— Если бы самодержец, — ответила я, — разбивая несколько звеньев, связывающих крестьянина с помещиком, одновременно разбил бы звенья, приковывающие помещиков к воле самодержавных государей, я с радостью и хоть бы своею кровью подписалась бы под этой мерой. Впрочем, простите мне, если я вам скажу, что вы спутали следствия с причинами. Просвещение ведет к свободе; свобода же без просвещения породила бы только анархию и беспорядок. Когда низшие классы моих соотечественников будут просвещены, тогда они будут достойны свободы, т[ак] к[ак] они тогда только сумеют воспользоваться ею без ущерба для своих сограждан и не разрушат порядка и отношений, неизбежных при всяком образе правления.
— Вы отлично доказываете, дорогая княгиня, но вы меня еще не убедили…»
Однако прервем ненадолго этот диалог, чтобы вспомнить небольшой эпизод, происшедший за несколько лет до парижской встречи русской княгини и французского философа.
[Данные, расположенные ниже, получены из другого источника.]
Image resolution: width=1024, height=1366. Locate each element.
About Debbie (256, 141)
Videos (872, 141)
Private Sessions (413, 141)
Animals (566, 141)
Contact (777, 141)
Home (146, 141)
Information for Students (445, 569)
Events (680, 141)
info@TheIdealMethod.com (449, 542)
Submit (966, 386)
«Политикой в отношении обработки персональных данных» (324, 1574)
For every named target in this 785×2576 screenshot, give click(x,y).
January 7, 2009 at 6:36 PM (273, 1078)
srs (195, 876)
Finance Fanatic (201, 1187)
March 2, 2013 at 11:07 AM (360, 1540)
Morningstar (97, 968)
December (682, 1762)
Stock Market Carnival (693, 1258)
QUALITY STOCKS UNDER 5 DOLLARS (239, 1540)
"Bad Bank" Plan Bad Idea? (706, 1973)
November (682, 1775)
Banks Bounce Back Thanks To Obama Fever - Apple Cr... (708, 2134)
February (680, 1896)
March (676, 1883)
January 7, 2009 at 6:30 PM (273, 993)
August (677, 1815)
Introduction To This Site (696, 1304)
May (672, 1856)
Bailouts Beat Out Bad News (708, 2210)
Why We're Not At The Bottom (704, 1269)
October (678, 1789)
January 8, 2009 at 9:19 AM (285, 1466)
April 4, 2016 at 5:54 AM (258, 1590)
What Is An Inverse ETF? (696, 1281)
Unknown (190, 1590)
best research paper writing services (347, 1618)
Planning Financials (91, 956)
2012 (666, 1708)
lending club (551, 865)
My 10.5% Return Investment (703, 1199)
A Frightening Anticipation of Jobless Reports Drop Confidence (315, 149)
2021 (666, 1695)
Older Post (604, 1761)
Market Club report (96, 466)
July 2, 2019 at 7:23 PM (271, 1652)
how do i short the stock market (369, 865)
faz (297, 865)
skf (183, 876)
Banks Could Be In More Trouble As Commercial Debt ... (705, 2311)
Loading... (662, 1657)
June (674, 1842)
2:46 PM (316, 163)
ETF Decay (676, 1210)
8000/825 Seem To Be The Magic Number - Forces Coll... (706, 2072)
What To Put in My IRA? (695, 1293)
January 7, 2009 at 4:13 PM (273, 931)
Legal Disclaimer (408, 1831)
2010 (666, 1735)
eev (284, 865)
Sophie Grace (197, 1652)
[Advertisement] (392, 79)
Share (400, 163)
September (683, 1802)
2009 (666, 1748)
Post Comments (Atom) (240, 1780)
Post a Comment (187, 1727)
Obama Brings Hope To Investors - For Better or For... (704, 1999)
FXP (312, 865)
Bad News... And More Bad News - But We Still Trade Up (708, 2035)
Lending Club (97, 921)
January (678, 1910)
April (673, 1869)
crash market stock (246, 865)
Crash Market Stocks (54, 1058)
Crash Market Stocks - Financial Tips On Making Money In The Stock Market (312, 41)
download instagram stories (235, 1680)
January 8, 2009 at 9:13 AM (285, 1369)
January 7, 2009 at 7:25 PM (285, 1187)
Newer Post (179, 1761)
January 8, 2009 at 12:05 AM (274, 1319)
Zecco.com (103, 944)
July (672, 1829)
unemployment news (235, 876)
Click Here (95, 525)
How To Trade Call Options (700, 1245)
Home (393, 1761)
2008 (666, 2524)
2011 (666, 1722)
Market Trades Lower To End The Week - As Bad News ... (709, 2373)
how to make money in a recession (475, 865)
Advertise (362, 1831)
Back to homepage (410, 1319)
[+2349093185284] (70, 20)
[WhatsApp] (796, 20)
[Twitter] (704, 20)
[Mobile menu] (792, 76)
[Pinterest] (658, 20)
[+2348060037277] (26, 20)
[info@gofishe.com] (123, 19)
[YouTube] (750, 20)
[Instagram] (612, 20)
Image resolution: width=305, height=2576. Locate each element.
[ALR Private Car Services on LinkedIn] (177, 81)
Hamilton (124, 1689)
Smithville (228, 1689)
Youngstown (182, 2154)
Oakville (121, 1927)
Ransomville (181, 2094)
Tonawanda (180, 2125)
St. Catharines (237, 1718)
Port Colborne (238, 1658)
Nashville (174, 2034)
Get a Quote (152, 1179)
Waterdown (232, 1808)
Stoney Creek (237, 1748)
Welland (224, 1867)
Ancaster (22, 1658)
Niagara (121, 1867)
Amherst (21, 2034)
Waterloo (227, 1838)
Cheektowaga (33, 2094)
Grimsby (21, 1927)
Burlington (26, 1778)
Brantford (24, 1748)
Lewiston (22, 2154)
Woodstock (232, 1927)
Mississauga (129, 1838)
1 ноября 1766 г. в Вольное экономическое общество поступило щедрое пожертвование: неизвестная особа передавала Обществу «на такое употребление, какое оно заблагорассудит», тысячу червонцев.
Вольное экономическое общество, основанное в 1765 г. для «исправления земледелия и домоводства», как определено было в учредительном указе, находилось под особым покровительством Екатерины. Состояли в нем наиболее влиятельные придворные, главным действующим лицом был Григорий Орлов. Дашкова также являлась членом Общества.
В письме, сопровождавшем анонимное пожертвование (кстати сказать, императрица предлагала дарителю две тысячи взамен его одной, если только он откроется, о чем было объявлено в четвертой части «Трудов к поощрению в России земледелия и домостроительства» и в некоторых иностранных газетах), рекомендовалось обсудить вопрос о «поземельной собственности» крестьян — крепостной зависимости.
Экономическое общество решило объявить конкурс на лучшее сочинение на тему: «Что полезнее для общества: чтоб крестьянин имел в собственности землю или токмо движимое имение, и сколь далеко его права на то или другое имение простираться должны?».[47]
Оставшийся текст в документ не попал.